Beau livre

L’excentricité avant tout

Les Editions Taschen publient un beau livre célébrant les folles – et kitsch – audaces de l’architecture programmatique californienne

A Los Angeles, à quelques centaines de mètres de la magnifique gare Union Station, se trouve une rue piétonne – c’est rare – et touristique à l’ambiance mexicaine un peu forcée. On se croirait presque dans un parc d’attractions, au cœur d’une reconstruction. Il y a de ça, certes, si ce n’est qu’Olvera Street, officiellement fondée en 1781, est la première rue de la ville, celle autour de laquelle a été façonnée en cercles excentriques une mégapole qui compte aujourd’hui près de 19 millions d’habitants.

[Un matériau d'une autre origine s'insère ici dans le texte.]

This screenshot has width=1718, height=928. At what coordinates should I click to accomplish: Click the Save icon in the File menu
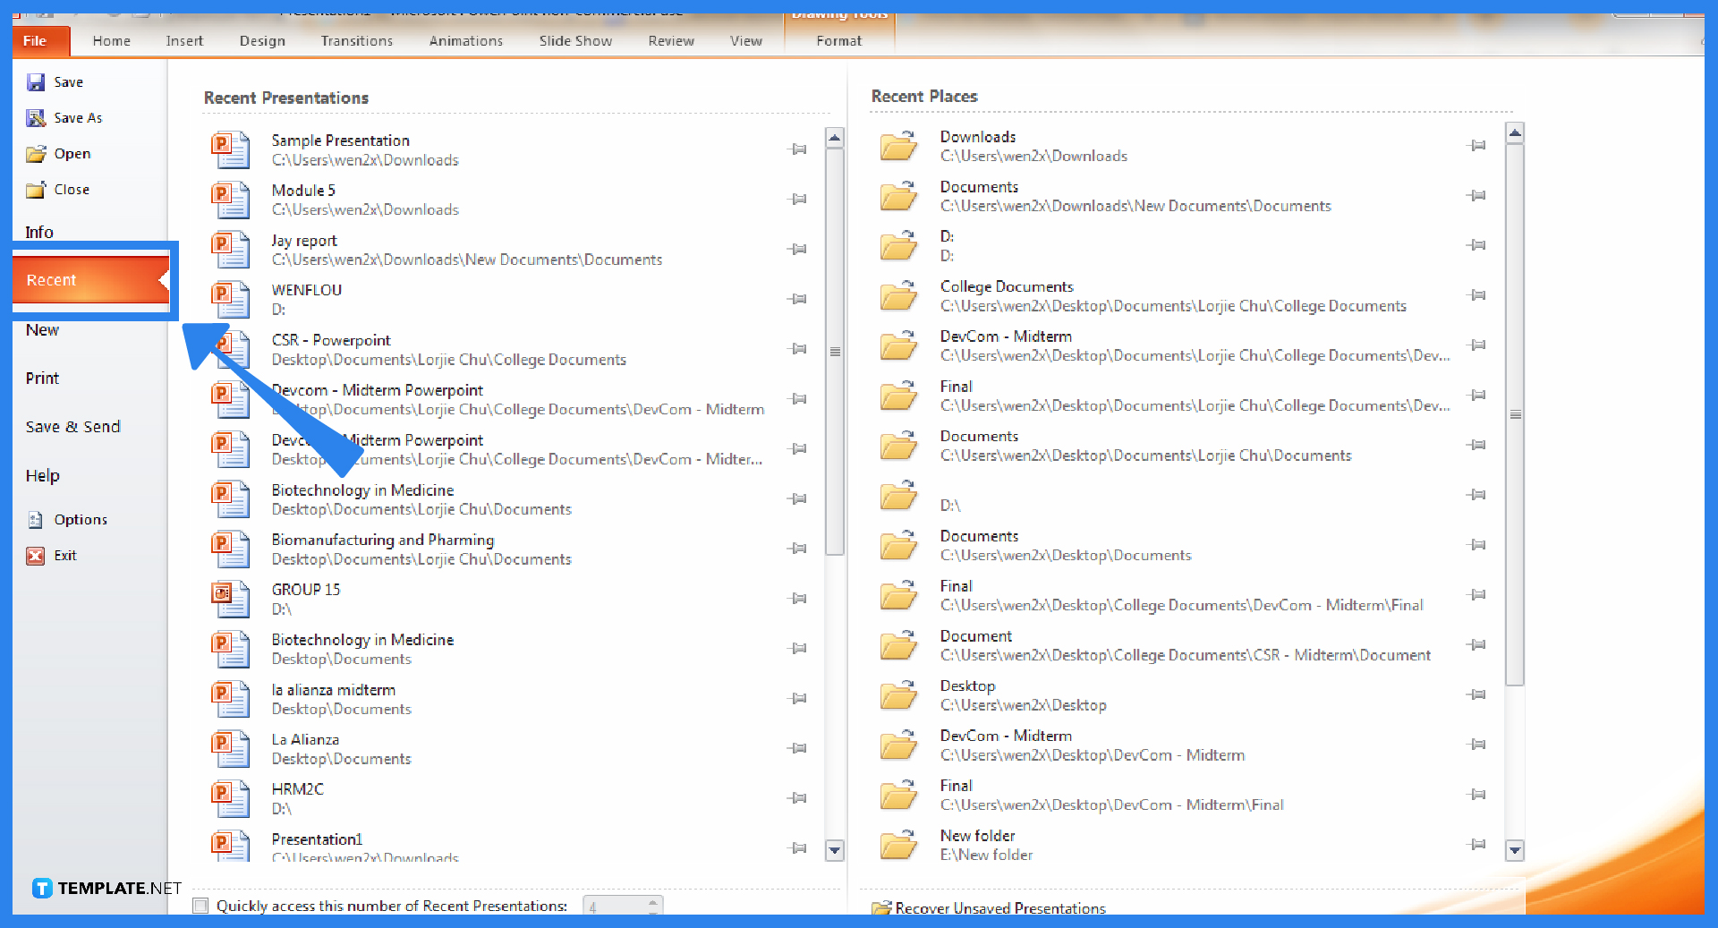point(36,81)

Paris a sa tour Eiffel, Rome son Colisée, New York son Empire State Building. A Los Angeles, pas de monument emblématique. Son symbole le plus connu? Les fameuses lettres blanches à flanc de colline, que l’on aperçoit déjà en atterrissant à l’aéroport international et qui annoncent triomphalement que la ville abrite une gigantesque machine à rêves: Hollywood. Certaines constructions, comme le Disney Hall – un édifice tout en pliages et ondulations conçu par la star de l’architecture Frank O. Gehry – ont beau être mondialement célèbres, elles ne définissent pas la ville.

Essor de l’automobile

Los Angeles s’est développée tardivement, parallèlement à l’essor de l’industrie automobile. «C’est ainsi que, par défaut, elle est devenue la seule ville conçue en fonction des besoins et des capacités des voitures», écrit l’historien et anthropologue Jim Heimann dans la préface de California Crazy, un beau livre que les Editions Taschen consacrent à l’architecture pop et excentrique qui a fait dès les années 1920 la réputation de Los Angeles, et plus généralement de l’Etat le plus peuplé des Etats-Unis.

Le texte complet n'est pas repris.